- [Exercise requirements]
a) In the passage on air pollution in China, how many hits did the documentary get in less than a week after its online release?
b) Decide whether each statement agrees with the passage on air pollution in China, and support each yes or no with the deciding words of that passage, quoted exactly. (i) Chai Jing used to work as a TV journalist. (ii) The film establishes that air pollution caused her daughter's tumor. (iii) Chai interviewed the six-year-old girl in 2010.
c) Please reproduce, word for word, the part of the passage on air pollution in China that opens with the words containing "Friday, December 30, 2016" and closes with "a Chinese audience.".

- [Given passage]
════════════════════
Friday, December 30, 2016

How China Decided to Go After Air Pollution

In the spring of 2015, the conversation on pollution in China kicked into an even higher gear with an online documentary film, Under the Dome, by a former TV journalist, Chai Jing. The documentary did for air pollution in China what Al Gore’s 2006 climate change film, An Inconvenient Truth, did to raise consciousness about global warming. The movie was significant as a major intervention by a Chinese film-maker aimed at a Chinese audience.

Under the Dome features a casually dressed Chai Jing reciting a litany of hard truths about environmental damage to a riveted audience. Striking a chord with parents, the group that is arguably most attuned to pollution’s adverse effects, she begins by talking about the fears she had for her unborn daughter, after weeks of reporting in China’s more polluted areas while pregnant. Her daughter needed an operation immediately after birth for a tumour (although the link to air pollution is not established). Later in the film, Chai shows an interview she conducted in 2004 with a six-year-old girl. ‘Have you ever seen a real star?’ Chai asks the girl. ‘No,’ replies the child. ‘What about blue sky?’ ‘I’ve seen one that’s a little blue,’ the girl says. ‘And what about white clouds?’ Chai persists. ‘No, I haven’t,’ the child says shaking her head.

When the documentary was released online on 28 February, it generated more than 200 million hits in less than a week, causing the Chinese authorities to block access to it. The viral popularity of the movie was a clear indication of the possibility of environmentalism blossoming into an organized national political movement. The CCP has consistently demonstrated that when confronted with a potential challenge to its authority it moves to clamp down on public expression of this challenge. But often, the Party simultaneously attempts to redress the more egregious aspects of the underlying cause of discontentment as well. This has been the case with air pollution.
════════════════════
- [Given data]
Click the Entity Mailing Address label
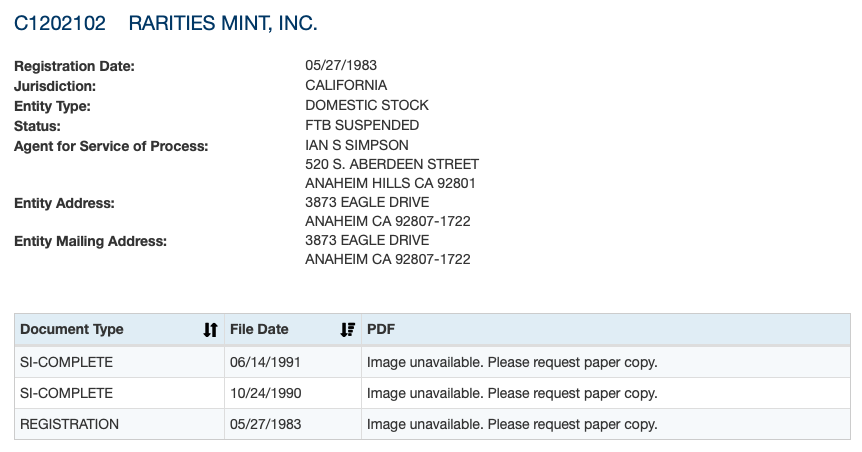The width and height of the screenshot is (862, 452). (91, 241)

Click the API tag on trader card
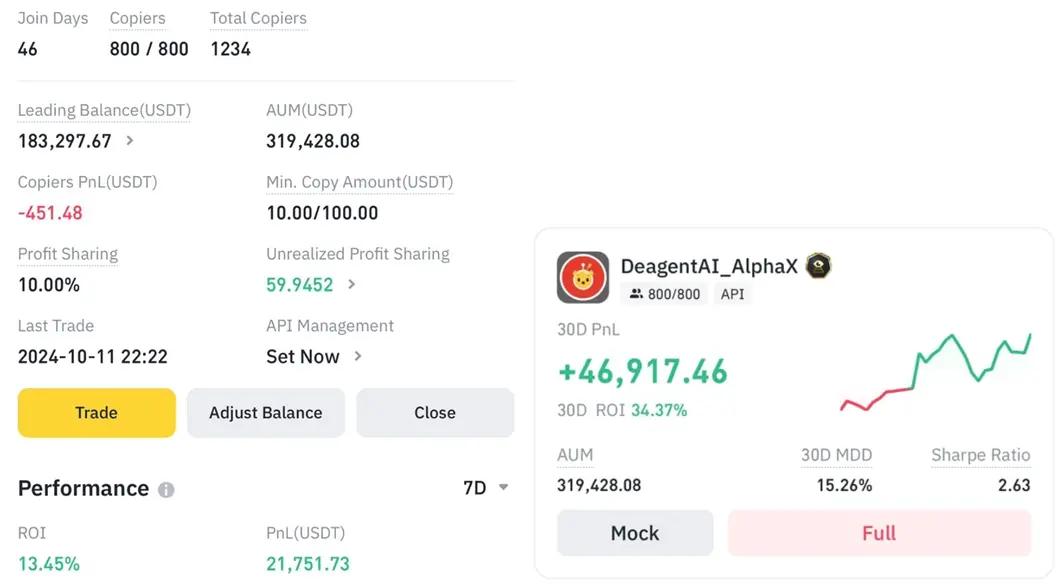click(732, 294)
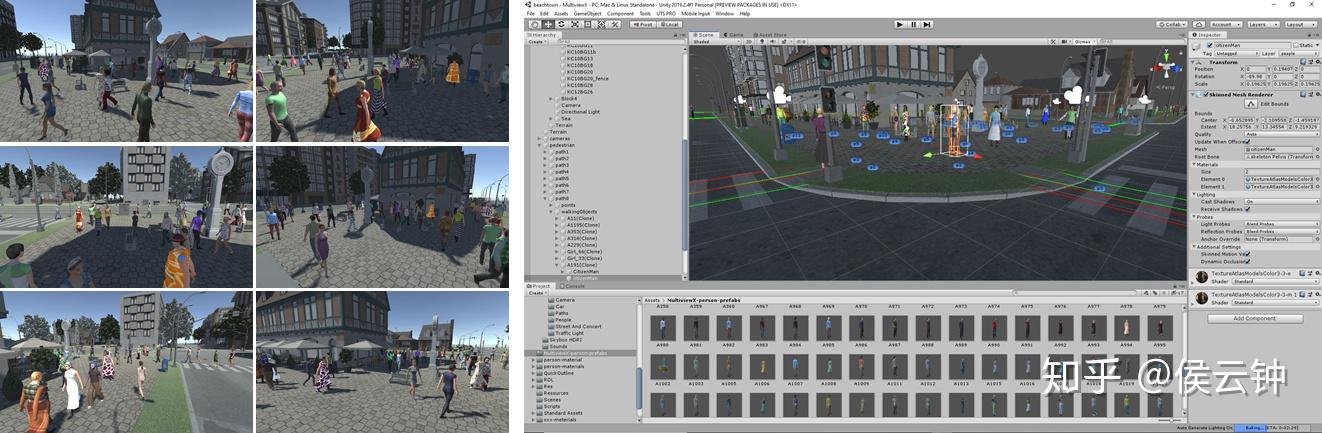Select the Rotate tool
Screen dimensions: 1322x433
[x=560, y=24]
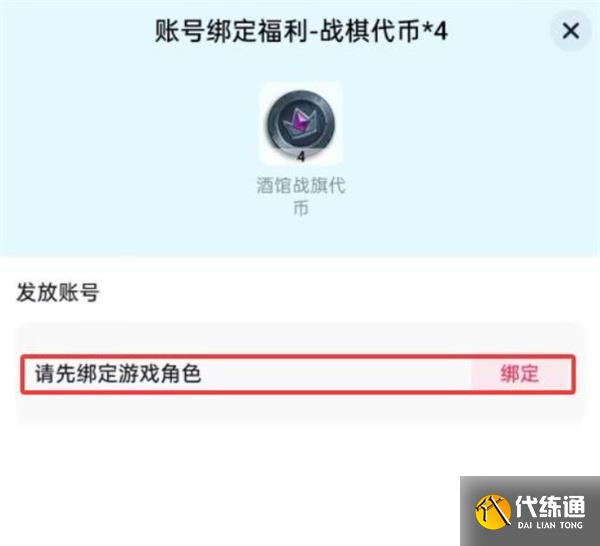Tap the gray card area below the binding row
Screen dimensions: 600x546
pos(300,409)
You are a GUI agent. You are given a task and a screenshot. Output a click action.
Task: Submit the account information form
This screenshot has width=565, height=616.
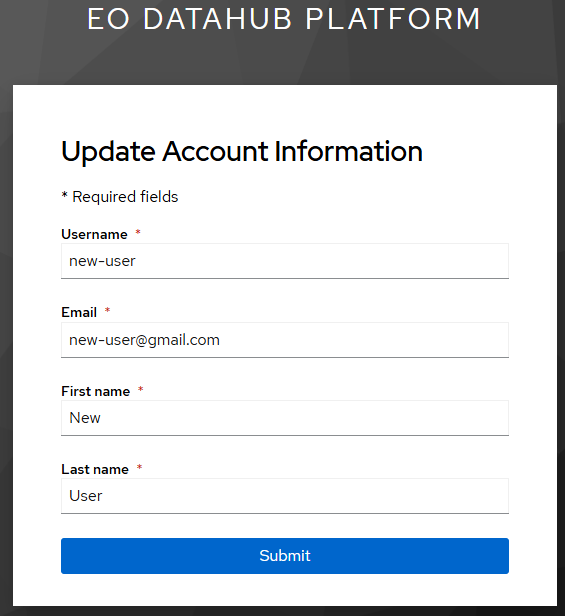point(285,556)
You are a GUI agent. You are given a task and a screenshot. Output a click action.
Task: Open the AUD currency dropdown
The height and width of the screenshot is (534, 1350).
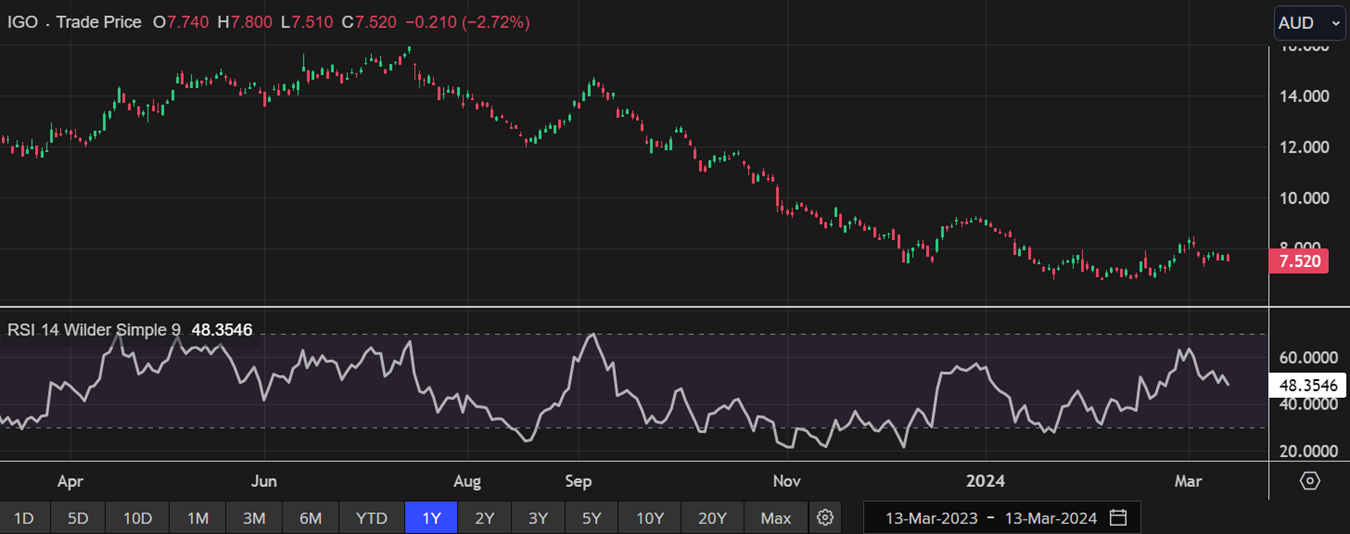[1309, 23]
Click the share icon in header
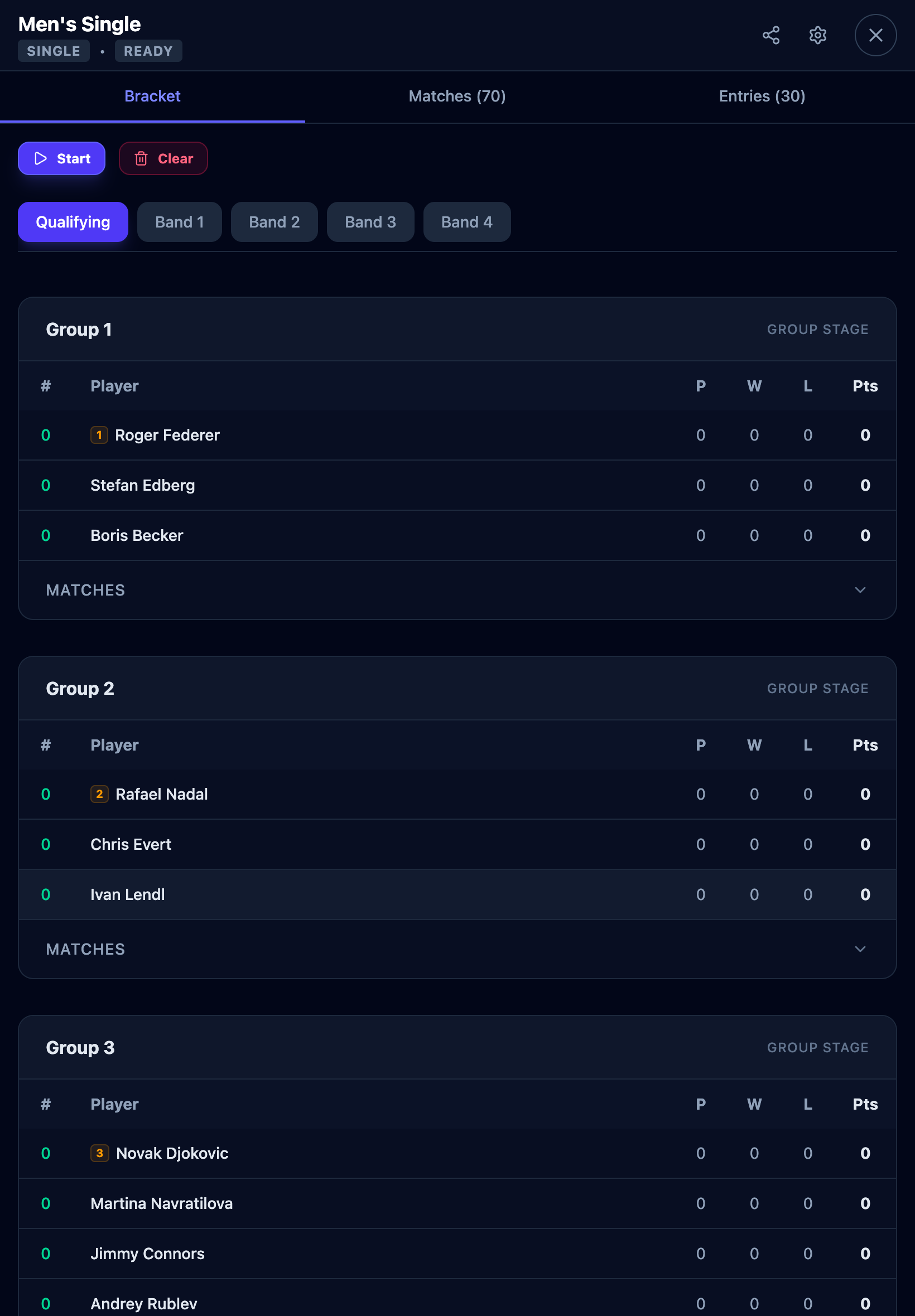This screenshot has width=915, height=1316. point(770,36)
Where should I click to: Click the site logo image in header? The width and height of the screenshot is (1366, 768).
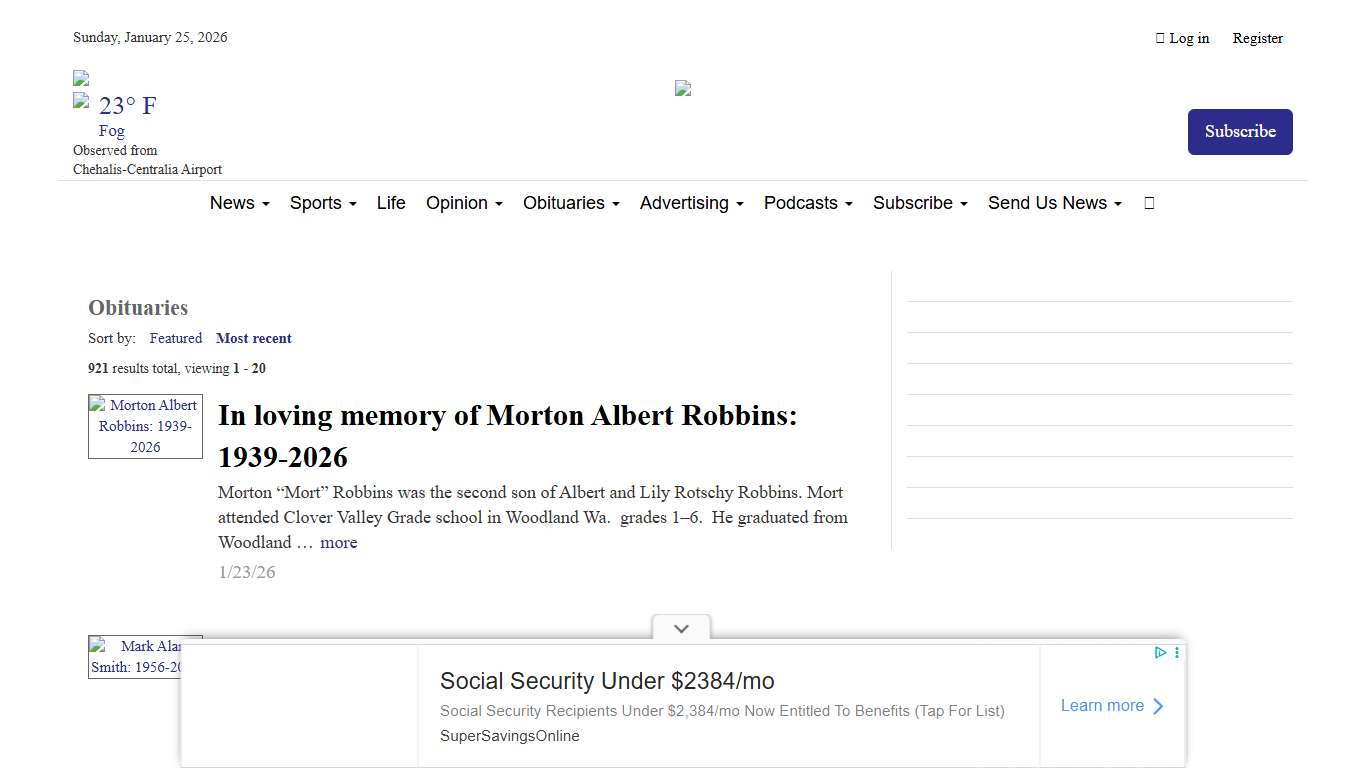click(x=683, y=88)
════════════════════
- [Response list]
a) More than 200 million hits.

b)
(i) Yes: "by a former TV journalist, Chai Jing"
(ii) No: "although the link to air pollution is not established"
(iii) No: "an interview she conducted in 2004 with a six-year-old girl"

c)
Friday, December 30, 2016

How China Decided to Go After Air Pollution

In the spring of 2015, the conversation on pollution in China kicked into an even higher gear with an online documentary film, Under the Dome, by a former TV journalist, Chai Jing. The documentary did for air pollution in China what Al Gore’s 2006 climate change film, An Inconvenient Truth, did to raise consciousness about global warming. The movie was significant as a major intervention by a Chinese film-maker aimed at a Chinese audience.